Philip Petrov and GSB Professor Jonathan Bendor - A Socio-Cognitive View of Identity in Politics: Between Michigan and Rochester
All normal humans have social identities, and all—both “mass” and “elite”—rely on (social) identity-based thinking to structure their understanding of politics, be it in large-scale elections or in other political domains, such as high-school cliques and prison gangs. Although identity-based thinking is strategically sophisticated, it is cognitively easy for humans, partly because it is egocentric. Identity-based thinking is also stable: it persists even after people learn to use more difficult, non-egocentric ways of thinking, e.g., reasoning based on spatial models of politics. That people tend to structure their understanding of politics around mental representations of self, friends, and friends of friends helps to explain (inter alia) why low-information voters can quickly identify their political allies and opponents; why even high-information politicians can have biased perceptions of their constituents; why affective polarization has been increasing in recent decades; and why many normative theories of justice call upon people to override identity-based thinking
Philip Petrov is a graduate student in Political Science who studies the intersection of law, cognition, and political behavior.

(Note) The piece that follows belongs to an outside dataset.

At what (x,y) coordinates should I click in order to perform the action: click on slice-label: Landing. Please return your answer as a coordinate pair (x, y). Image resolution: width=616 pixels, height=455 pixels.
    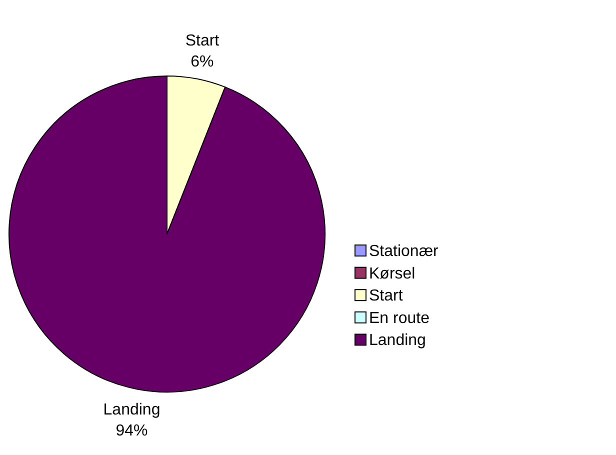
    Looking at the image, I should click on (132, 410).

Jonathan Bendor is the Walter and Elise Haas Professor of Political Economics and Organizations at the Graduate School of Business. He joined the Stanford faculty in 1979, having earned all of his degrees at the University of California, Berkeley. He is a Professor of Political Science, by courtesy, and also teaches in Stanford’s Public Policy Program. He was director of the GSB’s Doctoral Program for four years. He teaches the MBA course on negotiations and plans to write a (short) text on the subject.
Bendor was a Fellow of the Center for Advanced Study in the Behavioral Sciences in 1999-2000 and in 2004-2005. He is in the Who’s Who in Economics (4th ed.) and is a member of the American Academy of Arts and Sciences.